El reloj despertador sonaba repetitivamente —a intervalos— con ese abominable chirrido de despiértate, estúpida.  Entreabrió los ojos con pesadez y se estiró como una gata perezosa. 
Sonámbula, fue al baño y encendió la luz; apretó los ojos pues la claridad, la agredía con saña.  Abrió los ojos progresivamente, mientras el espejo le devolvía una imagen borrosa.  Tomó el cepillo y comenzó a cepillarse el cabello.  Como cosa rara, el cabello no se peleaba con el cepillo —le provocaba dejárselo suelto.   Acercó la cara al espejo, guiñando los ojos para enfocar mejor.  Le pareció que sus facciones estaban ganando fortuna... se retiró abruptamente.  El resultado no era así, había que esperar tres días, además, ella todavía desconfiaba.  Pero se vistió más rápido, y desabotonó el primer botón de su camisa con alivio. 
Fue a su trabajo y se devolvió, pues no se dio cuenta que era sábado.  Pasó el día en una especie de modorra, leyendo, comiendo y huyéndole a su mamá.
A la seis, igual que el día anterior, cumplió con el rito del baño y la toma de la poción correspondiente, y se acostó enseguida.
Al día siguiente se levantó tarde, avergonzada, pues no era usual en ella perder el tiempo, decidió ir a una exposición de artesanía.  Se abrochó los jeans con dificultad, pensando malhumorada que, quizás, había engordado un poco.  Al pasar por el espejo del armario, se volteó de espaldas y dio un vistazo sobre su hombro ¡le quedaban ajustados en el trasero! 
Tomó el autobús.  No había ni un puesto vació como los que a ella le gustaban.  Fue hasta atrás y encontró uno al lado de un muchacho.  Hubo de pasar encima de él —el puesto vacío era al lado de la ventanilla— justo cuando el autobús arrancaba.  Ella casi se cae si no es porque él la sostiene fuertemente por un brazo.  Le dio las gracias y al sentarse juntó los pies —la mirada perdida más allá del ventanal.
—¿Esos anteojos pesan mucho?, le preguntó respetuosamente el muchacho.  Ella lo miró, pero no se sonrojó, sino que abrió más los ojos, que a causa de las lupas se veían inmensos.
—No, contestó sin timidez.
—Oye, quítatelos un momento, es imposible que nadie tenga los ojos tan grandes.  Se los quitó con delicadeza, ella, sin parpadear, le clavó la mirada.

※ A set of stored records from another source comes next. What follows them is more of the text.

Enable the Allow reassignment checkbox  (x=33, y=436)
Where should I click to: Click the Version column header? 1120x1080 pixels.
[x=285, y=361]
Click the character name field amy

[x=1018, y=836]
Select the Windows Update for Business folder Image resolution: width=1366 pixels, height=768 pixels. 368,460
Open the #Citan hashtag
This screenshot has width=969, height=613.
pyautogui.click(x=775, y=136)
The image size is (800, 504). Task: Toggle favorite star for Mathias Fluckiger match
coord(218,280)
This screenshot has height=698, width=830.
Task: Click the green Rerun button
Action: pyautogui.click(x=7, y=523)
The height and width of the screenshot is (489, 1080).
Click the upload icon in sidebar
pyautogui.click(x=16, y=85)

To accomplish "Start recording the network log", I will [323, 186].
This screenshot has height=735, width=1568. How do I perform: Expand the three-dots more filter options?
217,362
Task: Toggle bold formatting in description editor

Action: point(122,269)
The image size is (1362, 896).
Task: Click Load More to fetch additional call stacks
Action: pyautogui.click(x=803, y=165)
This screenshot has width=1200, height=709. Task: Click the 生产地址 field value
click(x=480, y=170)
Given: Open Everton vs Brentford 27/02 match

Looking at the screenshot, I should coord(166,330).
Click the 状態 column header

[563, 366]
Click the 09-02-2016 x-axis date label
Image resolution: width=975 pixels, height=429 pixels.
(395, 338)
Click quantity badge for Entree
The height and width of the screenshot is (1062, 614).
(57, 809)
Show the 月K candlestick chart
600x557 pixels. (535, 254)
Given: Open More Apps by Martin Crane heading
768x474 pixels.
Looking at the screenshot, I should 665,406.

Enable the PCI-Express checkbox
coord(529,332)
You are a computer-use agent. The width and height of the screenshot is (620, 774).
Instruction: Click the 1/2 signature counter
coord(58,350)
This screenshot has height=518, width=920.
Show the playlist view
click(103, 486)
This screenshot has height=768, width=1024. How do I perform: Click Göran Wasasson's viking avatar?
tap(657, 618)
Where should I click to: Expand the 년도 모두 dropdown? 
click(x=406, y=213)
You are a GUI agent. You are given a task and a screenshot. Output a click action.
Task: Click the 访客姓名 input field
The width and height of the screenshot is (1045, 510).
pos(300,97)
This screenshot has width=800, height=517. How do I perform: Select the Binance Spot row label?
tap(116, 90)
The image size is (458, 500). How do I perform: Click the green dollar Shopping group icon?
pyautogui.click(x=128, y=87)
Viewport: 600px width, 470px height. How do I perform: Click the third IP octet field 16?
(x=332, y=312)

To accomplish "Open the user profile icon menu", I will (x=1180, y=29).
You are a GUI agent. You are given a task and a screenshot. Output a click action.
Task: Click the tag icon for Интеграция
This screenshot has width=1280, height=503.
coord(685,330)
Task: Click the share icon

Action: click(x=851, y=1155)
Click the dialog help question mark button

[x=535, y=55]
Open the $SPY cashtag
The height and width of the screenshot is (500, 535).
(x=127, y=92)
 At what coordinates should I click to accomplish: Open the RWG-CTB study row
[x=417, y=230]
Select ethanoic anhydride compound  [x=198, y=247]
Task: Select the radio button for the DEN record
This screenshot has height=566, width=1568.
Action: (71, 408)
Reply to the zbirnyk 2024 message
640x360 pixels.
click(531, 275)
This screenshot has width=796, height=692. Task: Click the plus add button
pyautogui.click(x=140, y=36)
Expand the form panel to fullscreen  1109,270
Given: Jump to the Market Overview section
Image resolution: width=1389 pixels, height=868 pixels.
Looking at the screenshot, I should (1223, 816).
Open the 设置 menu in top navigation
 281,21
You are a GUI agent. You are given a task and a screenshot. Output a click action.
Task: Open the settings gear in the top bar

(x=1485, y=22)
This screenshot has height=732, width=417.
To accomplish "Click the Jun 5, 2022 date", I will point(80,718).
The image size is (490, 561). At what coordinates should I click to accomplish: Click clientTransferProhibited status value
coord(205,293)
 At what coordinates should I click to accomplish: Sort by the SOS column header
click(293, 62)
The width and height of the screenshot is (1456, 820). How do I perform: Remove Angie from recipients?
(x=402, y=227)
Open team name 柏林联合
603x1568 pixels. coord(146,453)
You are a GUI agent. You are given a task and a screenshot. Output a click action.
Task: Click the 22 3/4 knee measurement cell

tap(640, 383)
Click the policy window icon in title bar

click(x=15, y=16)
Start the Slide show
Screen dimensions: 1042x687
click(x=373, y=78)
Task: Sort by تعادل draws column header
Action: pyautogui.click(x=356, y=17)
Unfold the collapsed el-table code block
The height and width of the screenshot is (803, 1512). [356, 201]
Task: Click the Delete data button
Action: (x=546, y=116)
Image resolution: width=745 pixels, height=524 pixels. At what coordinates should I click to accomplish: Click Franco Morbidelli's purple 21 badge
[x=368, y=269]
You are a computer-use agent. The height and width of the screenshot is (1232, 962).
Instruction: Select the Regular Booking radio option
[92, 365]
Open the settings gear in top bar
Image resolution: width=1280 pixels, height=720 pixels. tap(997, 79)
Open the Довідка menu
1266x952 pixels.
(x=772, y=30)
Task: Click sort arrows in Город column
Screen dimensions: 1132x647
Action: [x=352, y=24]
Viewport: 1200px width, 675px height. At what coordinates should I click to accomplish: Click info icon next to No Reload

—Seguro te han dicho esto antes, ¡tienes unos ojos bellísimos, y qué colorido tan extraño...!, una banda azul marino por fuera, rellenos de un amarillo atigrado.  El muchacho se removió inquieto en su asiento,
—perdóname el atrevimiento, no soy un tipo de esos descarados que andan atacando mujeres desconocidas.  Ella se colocó los lentes de nuevo y volteó otra vez hacia el ventanal. En ese momento el autobús se detuvo en su parada. Sin mediar palabra con el extraño se levantó y se bajó.  Cuando el autobús reanudó la marcha, Aguasanta sonrió con su boca pintada.
Extenuada del paseo, llegó a su casa al final de la tarde.  Dividió la última porción de la poción en dos partes: la parte para el baño, la mezcló con aceite de azahares de la India; la restante la bebió, sorbo a sorbo, mientras su cuerpo se relajaba, sumergido en el agua caliente y perfumada.
Se acostó con apenas una camiseta puesta.  El contacto de las nalgas tibias al deslizarse dentro de las sábanas frías, la estremeció de gusto.
Temprano, se vistió con intención.  A la camisa blanca, le remangó las mangas y desabotonó los primeros tres botones.  Dobló la cinturilla a la falda azul marino, acortándola por encima de la rodilla, un cinturón ancho le abrevió el talle.  Hacía calor, y estrenó las sandalias de plataforma —sin esperanza de estreno— que le había regalado su mamá.
La figura que proyectó el espejo la detuvo, y contemplándose con holgura, sonrió satisfecha.  Agitó la melena sedosa, colgó un morral al hombro y salió sin porta viandas —hoy le provocaba probar el restaurante chino de la esquina.  Salió cantando, su tono de voz era grave.
Allá en el baño, sobre el tope de la bañera, quedó la botella de esencia vacía.  En su interior, al reverso de la etiqueta, la leyenda decía: Ingrediente: AGUA PURA DE MANANTIAL.